In particolare i nuovi spazi andranno a vantaggio della collezione permanente che, dal nucleo originario di un centinaio di opere, si è sviluppata fino a contarne 13mila, il che ne fa una delle più importanti collezioni di arte moderna e contemporanea in Europa. «Comprende grandi nomi come Miró, Braque, Chagall, Giacometti e Calder, ma anche artisti meno noti come Ubac, Dodeigne, Fiedler e Palazuelo. Inoltre sono presenti anche grandi gruppi di stampe e libri d’artista, le passioni di Aimé, che di formazione era litografo», illustra il direttore. «Non avendo spazio a sufficienza per mostrare la Collezione, la Fondazione si è da sempre distinta per una politica di prestito molto attiva, partendo dal principio che un’opera sia fatta per essere vista, se lo stato di conservazione lo consente. Oggi, benché rimanga vasta, questo è un po’ meno necessario. Infatti grazie agli spazi aggiuntivi, potremo affiancare un’esposizione permanente alla mostra temporanea. Molti visitatori che arrivavano alla Fondazione per la prima volta, erano delusi di non poterne vedere le opere, soprattutto se la mostra in corso non era nelle loro corde. Per questo motivo, in passato ci siamo astenuti dall’allestire mostre troppo spiazzanti per un pubblico generalista. Avendo la fortuna di essere uno dei luoghi imperdibili della Costa Azzurra, abbiamo infatti un pubblico molto ampio. Per molti visitatori, la Fondation Maeght rimane uno dei primi incontri con l’arte moderna e contemporanea, in un contesto meno intimidatorio di quello del museo tradizionale.

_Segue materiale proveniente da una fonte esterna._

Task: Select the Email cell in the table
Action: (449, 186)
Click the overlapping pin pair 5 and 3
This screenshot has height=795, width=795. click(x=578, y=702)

Ora che la Collezione permanente ha un proprio spazio, potremo osare di più anche nella programmazione», conclude il direttore della Fondation Maeght.

Quest’anno speciale si appresta a concludersi con circa 180mila visitatori: il 60% stranieri, soprattutto europei, ma con una percentuale crescente di asiatici e americani. L’estensione permette al contempo di esporre la collezione di libri e di moltiplicare le attività complementari, come concerti, conferenze, giornate di studio e spettacoli, nell’ottica di perpetuare lo spirito d’avanguardia che ha portato alla sua creazione.

Proprio in questi mesi, l’arte contemporanea è al centro dell’attenzione con la mostra dedicata, fino al prossimo 9 febbraio, all’artista coreana Minjung Kim. Le sue opere poetiche e minimaliste, in equilibrio fra tradizione e modernità, trovano qui una perfetta collocazione. Qui, dove in tutta la sua forza si dispiega il genius loci che ha ispirato la mano dei tanti che hanno contribuito a fare della Fondation Maeght l’espressione di una fra le più felici stagioni creative. Un luogo di libertà e scambio, per amore dell’arte e degli artisti. Sul muro esterno della biblioteca, Aimé e Marguerite ancora accolgono simbolicamente i visitatori, eternati dal mosaico che Chagall dedicò ai due padroni di casa. Non poteva che intitolarsi Les Amoureux.